You can then point spark-shell or spark-submit to this file, e.g.
spark-shell --properties-file spark.properties'To avoid typing --properties-file each time, you can alias the spark-shell and spark-submit commands:
alias spark-shell='spark-shell --properties-file ~/spark.properties' alias spark-submit='spark-submit --properties-file ~/spark.properties'To get this each time, put it in your .bashrc and .profile files
SQL
Spark has builtin ability to do SQL queries. If you have a DataFrame, you can use df.createOrReplaceTempView("name") to make the data from that DataFrame accessible to SQL as a table called "name". Of course there are native DataFrame calls to do most of the searching you might want, so it's your choice whether to use SQL.
You can use df.write.saveAsTable("name") to save data from the DataFrame into a file. By default it saves it in Parquet format, which is a directory of files, in spark-warehouse in your home directory. You can, of course, choose other fornats and specify another location.

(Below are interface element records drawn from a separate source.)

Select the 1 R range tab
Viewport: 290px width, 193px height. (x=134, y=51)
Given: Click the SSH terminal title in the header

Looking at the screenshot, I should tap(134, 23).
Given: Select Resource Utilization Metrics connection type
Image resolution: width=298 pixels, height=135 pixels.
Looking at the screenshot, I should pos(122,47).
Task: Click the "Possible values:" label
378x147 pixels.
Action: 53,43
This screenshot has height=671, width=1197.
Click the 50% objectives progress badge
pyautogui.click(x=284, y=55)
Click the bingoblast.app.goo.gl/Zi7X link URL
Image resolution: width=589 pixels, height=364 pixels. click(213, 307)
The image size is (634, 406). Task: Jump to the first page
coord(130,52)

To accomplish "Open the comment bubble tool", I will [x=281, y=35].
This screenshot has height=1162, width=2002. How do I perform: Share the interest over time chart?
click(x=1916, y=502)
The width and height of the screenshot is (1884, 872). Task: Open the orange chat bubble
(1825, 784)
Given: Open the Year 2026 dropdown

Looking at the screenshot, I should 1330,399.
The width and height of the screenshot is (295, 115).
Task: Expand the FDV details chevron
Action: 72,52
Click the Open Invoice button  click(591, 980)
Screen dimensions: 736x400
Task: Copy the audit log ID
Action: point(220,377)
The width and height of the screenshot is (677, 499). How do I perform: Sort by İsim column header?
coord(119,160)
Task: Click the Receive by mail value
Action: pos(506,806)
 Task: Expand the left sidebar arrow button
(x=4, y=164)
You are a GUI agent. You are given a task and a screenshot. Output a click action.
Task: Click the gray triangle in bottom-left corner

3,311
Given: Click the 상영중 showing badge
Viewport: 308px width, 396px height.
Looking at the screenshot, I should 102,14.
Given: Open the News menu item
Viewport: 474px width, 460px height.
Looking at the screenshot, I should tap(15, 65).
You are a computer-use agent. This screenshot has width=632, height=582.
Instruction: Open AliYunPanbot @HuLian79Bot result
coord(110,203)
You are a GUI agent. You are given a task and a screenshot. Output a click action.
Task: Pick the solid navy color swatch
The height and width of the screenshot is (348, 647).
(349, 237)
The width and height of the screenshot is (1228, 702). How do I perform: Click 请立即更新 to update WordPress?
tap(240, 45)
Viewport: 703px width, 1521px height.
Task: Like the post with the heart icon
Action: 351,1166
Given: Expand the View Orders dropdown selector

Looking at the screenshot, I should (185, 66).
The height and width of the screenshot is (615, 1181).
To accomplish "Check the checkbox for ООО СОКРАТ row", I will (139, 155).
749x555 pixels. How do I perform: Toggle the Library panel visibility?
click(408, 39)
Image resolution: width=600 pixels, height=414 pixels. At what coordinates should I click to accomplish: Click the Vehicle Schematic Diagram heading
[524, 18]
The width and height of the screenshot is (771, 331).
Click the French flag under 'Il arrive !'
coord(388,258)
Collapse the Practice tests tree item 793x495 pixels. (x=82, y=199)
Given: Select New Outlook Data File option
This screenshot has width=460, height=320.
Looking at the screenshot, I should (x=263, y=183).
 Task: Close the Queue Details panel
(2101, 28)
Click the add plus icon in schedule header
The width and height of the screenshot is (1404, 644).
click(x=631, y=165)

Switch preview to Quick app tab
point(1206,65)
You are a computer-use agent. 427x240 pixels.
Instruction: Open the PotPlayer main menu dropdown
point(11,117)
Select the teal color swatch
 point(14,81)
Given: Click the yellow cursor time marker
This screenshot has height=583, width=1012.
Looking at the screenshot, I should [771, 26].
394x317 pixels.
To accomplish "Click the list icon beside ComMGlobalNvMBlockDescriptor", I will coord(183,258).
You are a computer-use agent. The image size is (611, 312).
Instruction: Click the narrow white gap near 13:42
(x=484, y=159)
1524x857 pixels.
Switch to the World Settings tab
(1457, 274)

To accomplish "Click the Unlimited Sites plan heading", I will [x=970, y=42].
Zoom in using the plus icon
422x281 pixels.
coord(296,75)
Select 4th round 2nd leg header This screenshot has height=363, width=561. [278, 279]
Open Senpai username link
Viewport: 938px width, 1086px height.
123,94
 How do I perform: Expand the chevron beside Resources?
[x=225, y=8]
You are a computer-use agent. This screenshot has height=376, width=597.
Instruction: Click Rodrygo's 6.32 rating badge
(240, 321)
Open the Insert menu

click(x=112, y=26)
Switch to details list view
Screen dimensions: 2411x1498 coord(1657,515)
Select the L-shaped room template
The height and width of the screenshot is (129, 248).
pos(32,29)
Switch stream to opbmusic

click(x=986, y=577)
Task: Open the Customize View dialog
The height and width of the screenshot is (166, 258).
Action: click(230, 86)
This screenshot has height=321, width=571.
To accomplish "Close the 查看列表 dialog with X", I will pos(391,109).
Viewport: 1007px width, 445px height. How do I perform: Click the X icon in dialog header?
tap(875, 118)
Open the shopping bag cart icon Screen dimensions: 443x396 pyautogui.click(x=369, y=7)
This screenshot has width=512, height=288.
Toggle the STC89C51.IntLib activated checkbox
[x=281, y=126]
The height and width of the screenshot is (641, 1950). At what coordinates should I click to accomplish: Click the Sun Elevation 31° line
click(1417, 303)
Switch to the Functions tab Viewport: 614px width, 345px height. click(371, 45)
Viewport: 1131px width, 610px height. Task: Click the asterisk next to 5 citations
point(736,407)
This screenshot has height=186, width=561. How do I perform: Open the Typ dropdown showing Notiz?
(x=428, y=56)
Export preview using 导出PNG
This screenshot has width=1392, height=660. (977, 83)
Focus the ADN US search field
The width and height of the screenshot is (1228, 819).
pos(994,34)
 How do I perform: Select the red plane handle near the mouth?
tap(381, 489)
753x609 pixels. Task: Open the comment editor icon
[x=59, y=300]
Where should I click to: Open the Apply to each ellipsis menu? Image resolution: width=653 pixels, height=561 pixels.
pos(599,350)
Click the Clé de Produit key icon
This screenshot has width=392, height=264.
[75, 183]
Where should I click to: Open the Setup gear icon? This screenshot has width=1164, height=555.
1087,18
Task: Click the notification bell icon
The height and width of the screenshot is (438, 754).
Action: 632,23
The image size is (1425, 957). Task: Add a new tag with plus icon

You can also work with tables stored in Hive. See Hive from Spark.
There's also a separate spark-sql program, which gives you a simple SQL interface. It's part of the overall Spark infrastructure, so it uses Spark-style parallel execution for SQL commands. By default, it deals with Hive tables. The data from a Hive table is normally stored in spark-warehouse in your home directory. However there is some additional meta-data stored in metastore_db.
In the spark-sql program, if you do "create table", it will by default put the table in the spark-warehouse directory, in Parquet format, and create the appropriate Hive meta-data in metastore_db. Hive is able to deal with other formats as well.
If you have a DataFrame in Spark, and do df.write.saveAsTable("name"), it will put the data into spark-warehouse. However it won't create the Hive metadata in metastore_db.
To alllow spark-sql to access tables saved by saveAsTable, you'll need to tell Hive about them. Here's an example. It assummes that you did saveAsTable("tab")
create table mytable using org.apache.spark.sql.parquet options (path "/ilab/users/NETID/spark-warehouse/tab");You can use any name you want in place of "mytable." Use your own NETID in place of NETID. THis command only needs to be done once. After that, you can access the data from spark-sql using the table name mytable.